> _Problem to work on_:
Count the lines in the material below that contain the word "agent" and give the number alone.

※

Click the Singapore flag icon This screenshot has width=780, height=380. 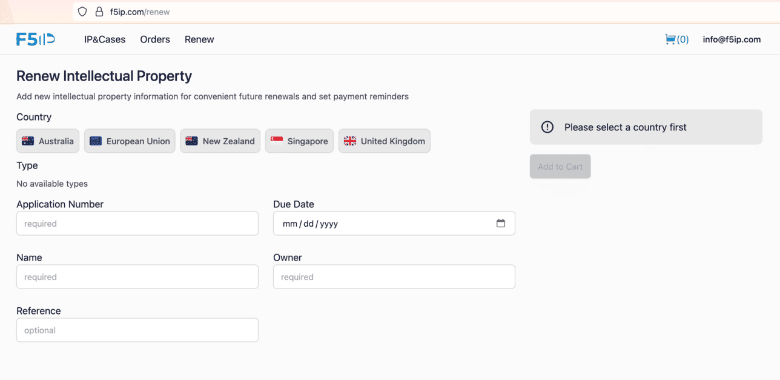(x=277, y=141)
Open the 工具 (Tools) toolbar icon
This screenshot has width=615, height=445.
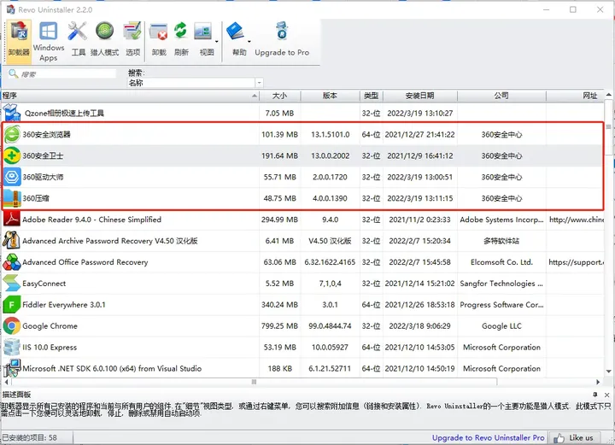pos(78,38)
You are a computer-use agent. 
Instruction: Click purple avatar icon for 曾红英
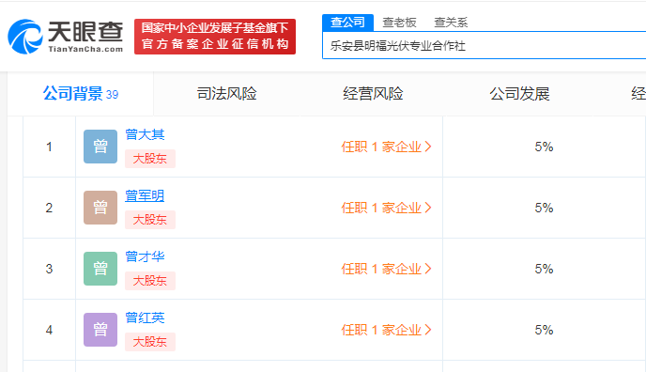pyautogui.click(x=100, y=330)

※

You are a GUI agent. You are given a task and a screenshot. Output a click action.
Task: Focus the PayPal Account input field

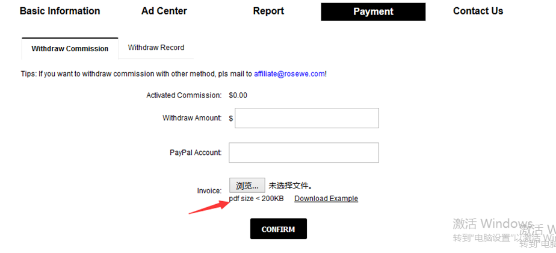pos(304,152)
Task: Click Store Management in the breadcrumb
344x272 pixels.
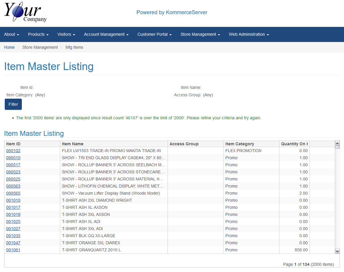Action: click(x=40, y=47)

※

> _Exercise output_:
2